Vêtues de somptueux kimonos noirs ornés de la crête traditionnelle, les geiko et maiko ont renouvelé leur engagement envers leur art lors des cérémonies d’ouverture du Nouvel An, organisées mercredi dans quatre des cinq quartiers historiques de geiko, appelés kagai, de Kyoto : Gion Kobu, Miyagawacho, Pontocho et Gion Higashi.
Ces cérémonies annuelles marquent un moment fort du calendrier culturel de l’ancienne capitale impériale. Elles symbolisent à la fois le renouveau et la continuité d’un héritage artistique transmis de génération en génération.

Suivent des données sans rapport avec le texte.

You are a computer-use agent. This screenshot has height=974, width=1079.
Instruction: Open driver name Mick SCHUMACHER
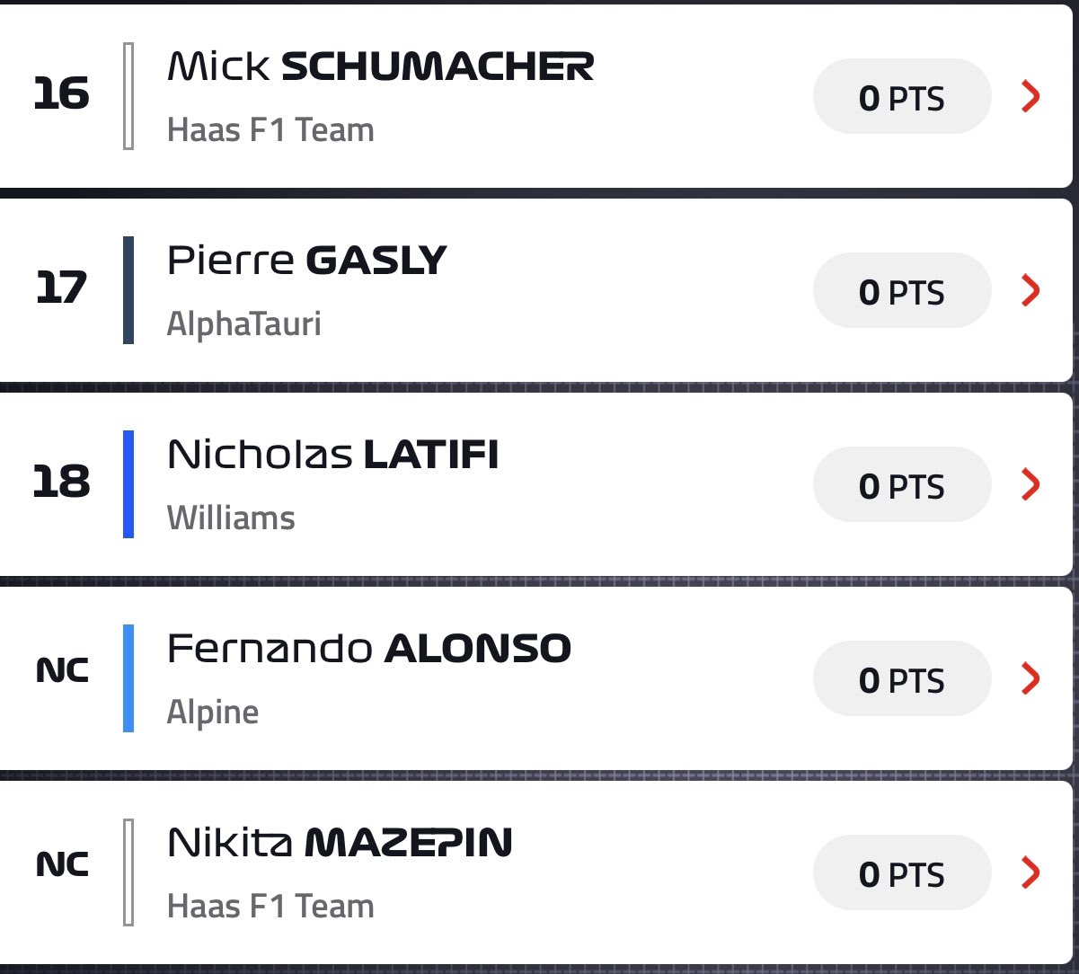(381, 66)
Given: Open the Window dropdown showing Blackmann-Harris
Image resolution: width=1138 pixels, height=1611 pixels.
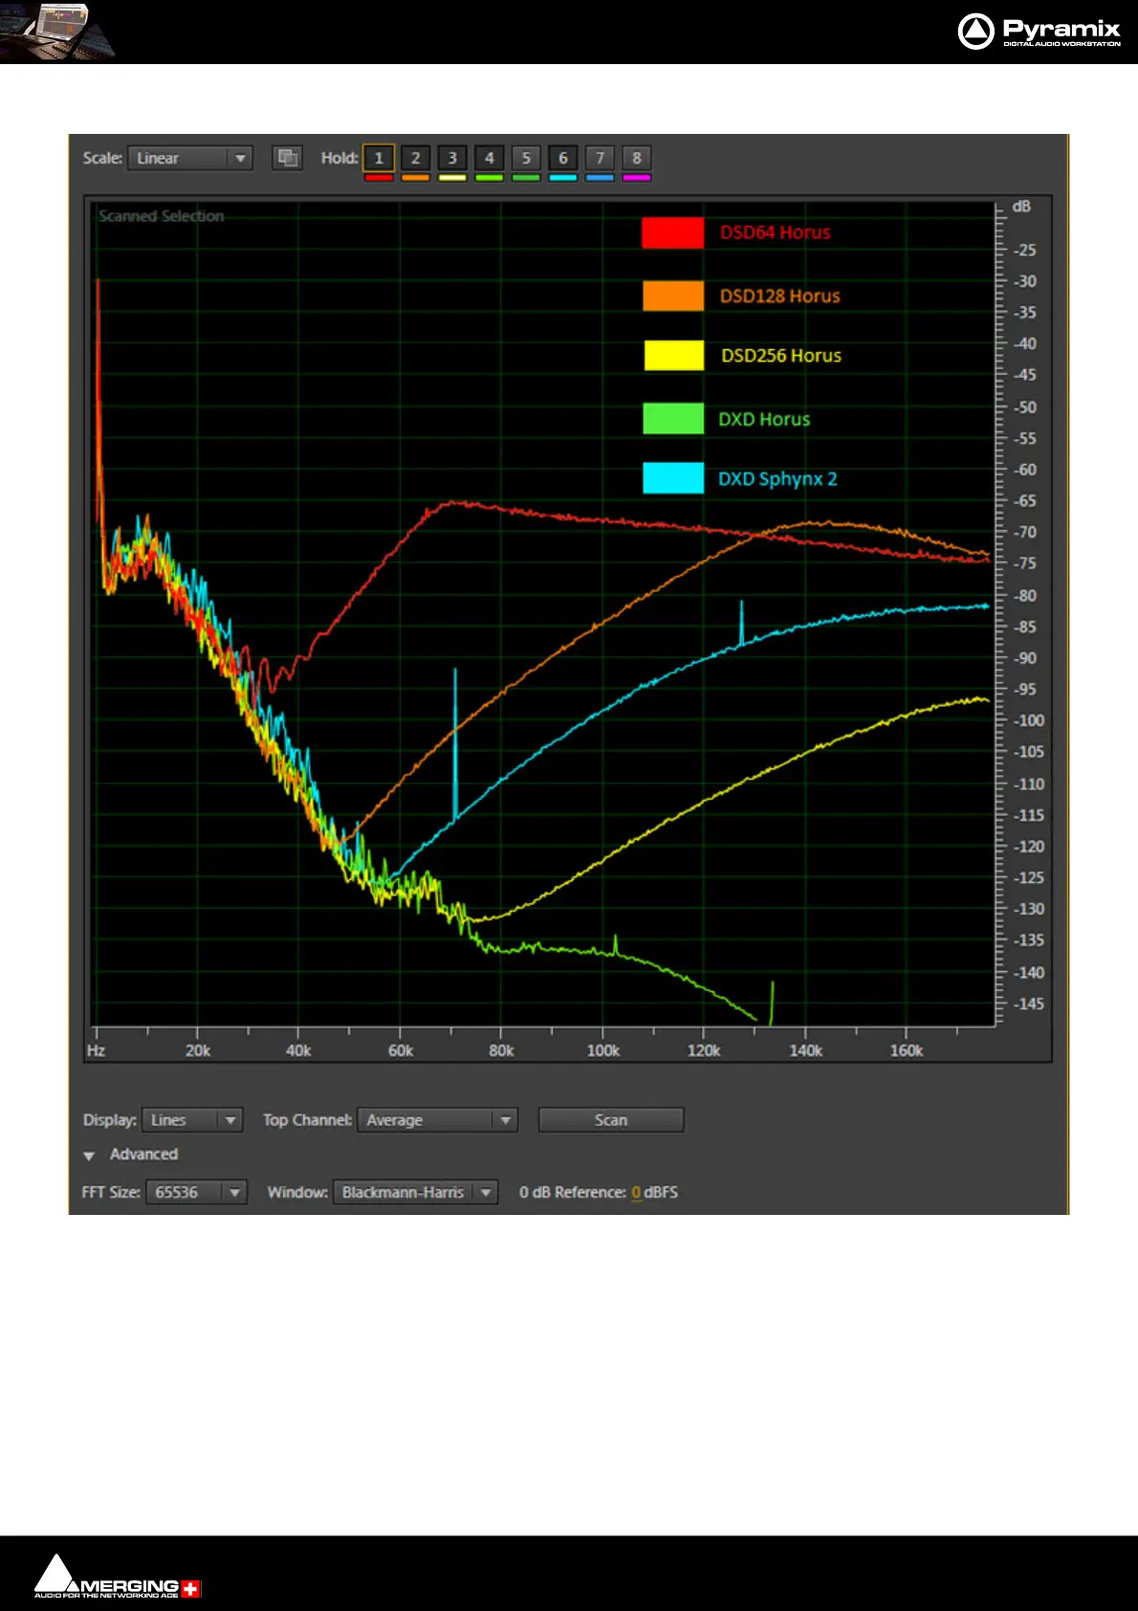Looking at the screenshot, I should pyautogui.click(x=415, y=1192).
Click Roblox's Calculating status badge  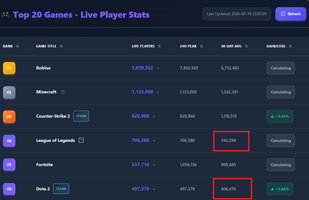pyautogui.click(x=281, y=68)
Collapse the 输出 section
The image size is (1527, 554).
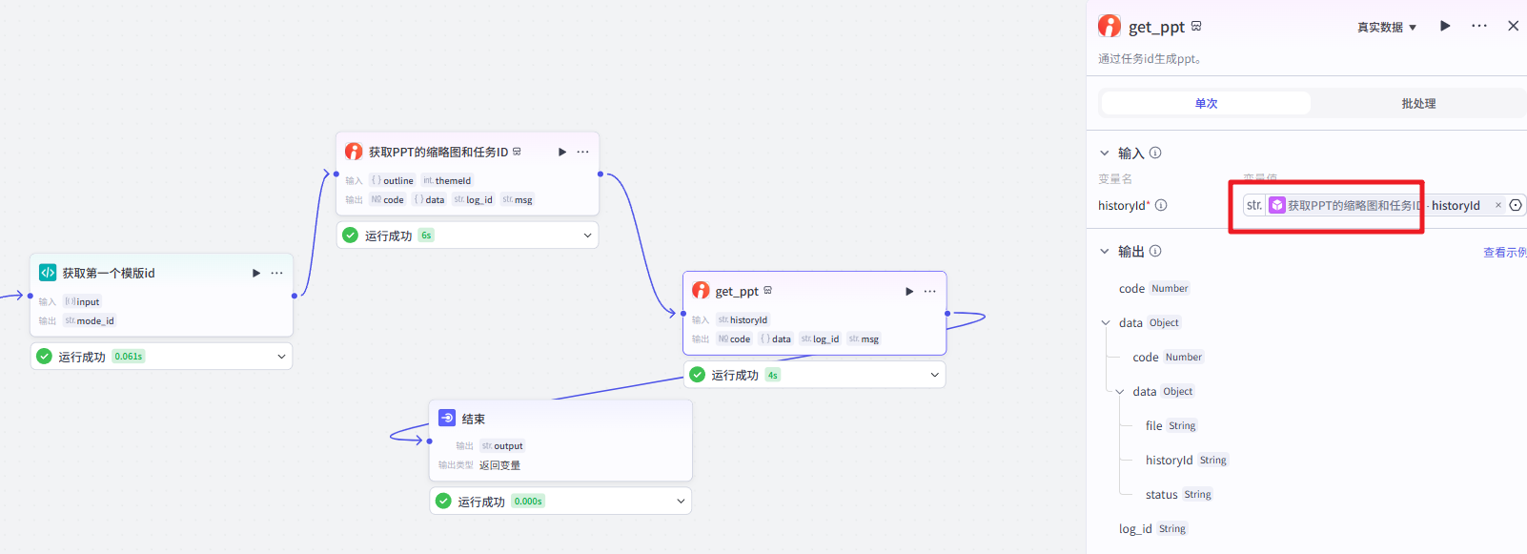coord(1105,251)
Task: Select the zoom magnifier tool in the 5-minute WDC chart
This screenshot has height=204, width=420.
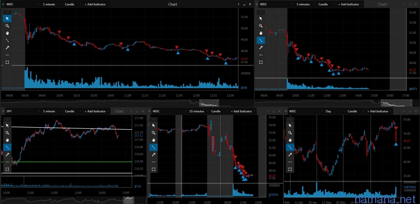Action: tap(260, 26)
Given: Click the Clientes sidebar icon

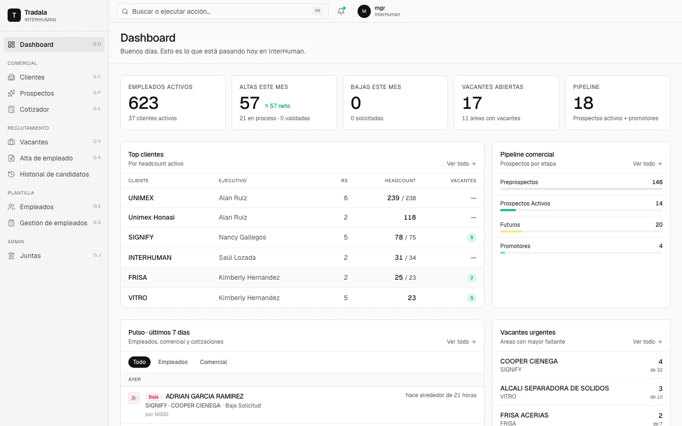Looking at the screenshot, I should point(11,77).
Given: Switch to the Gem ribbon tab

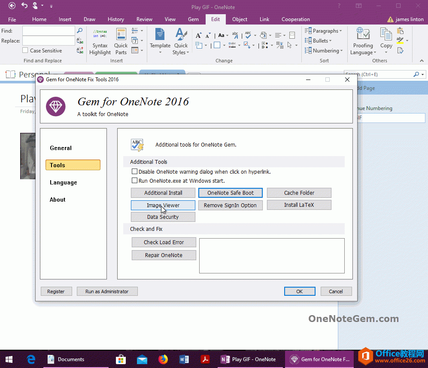Looking at the screenshot, I should click(193, 19).
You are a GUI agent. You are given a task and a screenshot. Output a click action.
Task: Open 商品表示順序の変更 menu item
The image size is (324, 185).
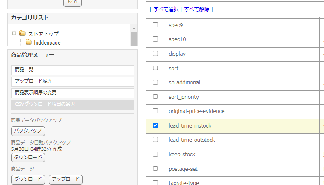click(x=72, y=93)
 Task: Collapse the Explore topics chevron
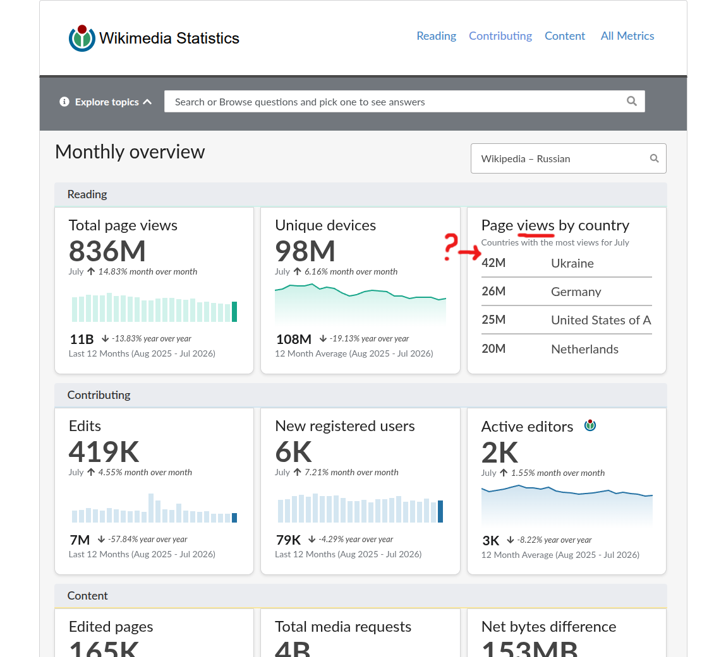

Au théâtre Gion Kobu Kaburenjo, situé dans l’arrondissement d’Higashiyama, environ 80 geiko et maiko se sont rassemblées dans une atmosphère solennelle. À l’unisson, elles ont récité leur serment, affirmant avec fierté leur attachement aux traditions :
« Nous sommes fières de la tradition et nous nous efforcerons de maîtriser nos arts. »

La cérémonie s’est poursuivie par une performance d’exception. Yachiyo Inoue, trésor national vivant, maître de danse de 69 ans et grande maîtresse (iemoto) de l’école Inoue de danse kyomai, a interprété la danse traditionnelle Yamatobumi. Sa prestation, empreinte de grâce et de maîtrise, a incarné l’essence même de la culture raffinée de Kyoto.
À travers ces rituels du Nouvel An, les geiko et maiko réaffirment leur rôle essentiel dans la préservation des arts traditionnels japonais, rappelant que, malgré le passage du temps, l’élégance et la discipline de leur monde continuent de rayonner.